Items from a dataset:
######

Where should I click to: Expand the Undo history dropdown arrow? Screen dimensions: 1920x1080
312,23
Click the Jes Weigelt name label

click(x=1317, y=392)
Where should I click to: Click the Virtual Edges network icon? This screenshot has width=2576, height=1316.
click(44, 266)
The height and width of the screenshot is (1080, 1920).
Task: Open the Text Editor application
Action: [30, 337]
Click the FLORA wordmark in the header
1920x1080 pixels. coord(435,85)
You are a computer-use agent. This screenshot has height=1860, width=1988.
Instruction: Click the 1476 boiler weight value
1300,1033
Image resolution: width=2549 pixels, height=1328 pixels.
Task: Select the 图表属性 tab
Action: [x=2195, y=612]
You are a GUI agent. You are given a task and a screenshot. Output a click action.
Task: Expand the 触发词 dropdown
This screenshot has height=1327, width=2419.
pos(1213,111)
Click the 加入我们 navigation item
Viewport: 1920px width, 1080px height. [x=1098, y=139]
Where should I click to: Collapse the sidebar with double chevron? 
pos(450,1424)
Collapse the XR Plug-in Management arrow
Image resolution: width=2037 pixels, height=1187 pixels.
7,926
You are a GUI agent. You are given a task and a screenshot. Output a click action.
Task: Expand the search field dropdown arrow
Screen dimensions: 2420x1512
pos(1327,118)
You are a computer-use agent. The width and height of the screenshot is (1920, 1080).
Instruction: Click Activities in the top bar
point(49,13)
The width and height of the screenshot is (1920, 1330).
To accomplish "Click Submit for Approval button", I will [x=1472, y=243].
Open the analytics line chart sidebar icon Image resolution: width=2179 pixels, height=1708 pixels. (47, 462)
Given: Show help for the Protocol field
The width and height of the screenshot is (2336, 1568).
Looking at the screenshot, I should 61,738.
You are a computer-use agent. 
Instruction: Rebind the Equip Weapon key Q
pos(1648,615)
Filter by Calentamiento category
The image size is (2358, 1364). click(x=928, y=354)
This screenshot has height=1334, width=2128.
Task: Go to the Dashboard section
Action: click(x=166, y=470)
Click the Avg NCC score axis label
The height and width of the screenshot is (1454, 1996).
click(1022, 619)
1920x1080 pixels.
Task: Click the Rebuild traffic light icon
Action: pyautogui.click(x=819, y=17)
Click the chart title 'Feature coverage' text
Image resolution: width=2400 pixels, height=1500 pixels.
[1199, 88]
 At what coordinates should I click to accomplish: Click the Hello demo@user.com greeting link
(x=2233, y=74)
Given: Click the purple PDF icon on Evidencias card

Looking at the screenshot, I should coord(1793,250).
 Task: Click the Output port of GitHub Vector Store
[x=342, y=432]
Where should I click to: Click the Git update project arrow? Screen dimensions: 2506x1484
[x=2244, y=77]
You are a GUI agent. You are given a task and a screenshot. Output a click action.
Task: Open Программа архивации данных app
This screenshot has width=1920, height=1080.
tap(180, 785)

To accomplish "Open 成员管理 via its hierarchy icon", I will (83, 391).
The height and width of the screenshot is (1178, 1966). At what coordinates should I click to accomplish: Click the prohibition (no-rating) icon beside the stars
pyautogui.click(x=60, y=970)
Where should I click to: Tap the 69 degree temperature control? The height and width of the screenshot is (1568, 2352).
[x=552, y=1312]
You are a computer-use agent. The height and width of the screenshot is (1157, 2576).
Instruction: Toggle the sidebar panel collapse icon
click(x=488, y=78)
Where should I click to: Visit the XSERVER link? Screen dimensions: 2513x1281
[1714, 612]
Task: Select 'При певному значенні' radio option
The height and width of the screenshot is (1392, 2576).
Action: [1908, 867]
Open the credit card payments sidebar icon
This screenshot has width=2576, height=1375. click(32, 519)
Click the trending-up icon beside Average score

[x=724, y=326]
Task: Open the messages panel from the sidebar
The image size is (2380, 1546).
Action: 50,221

######

## PROMPT
One number is the expected answer: the count of lines above that hold the word "will".

## WRITTEN RESPONSE
2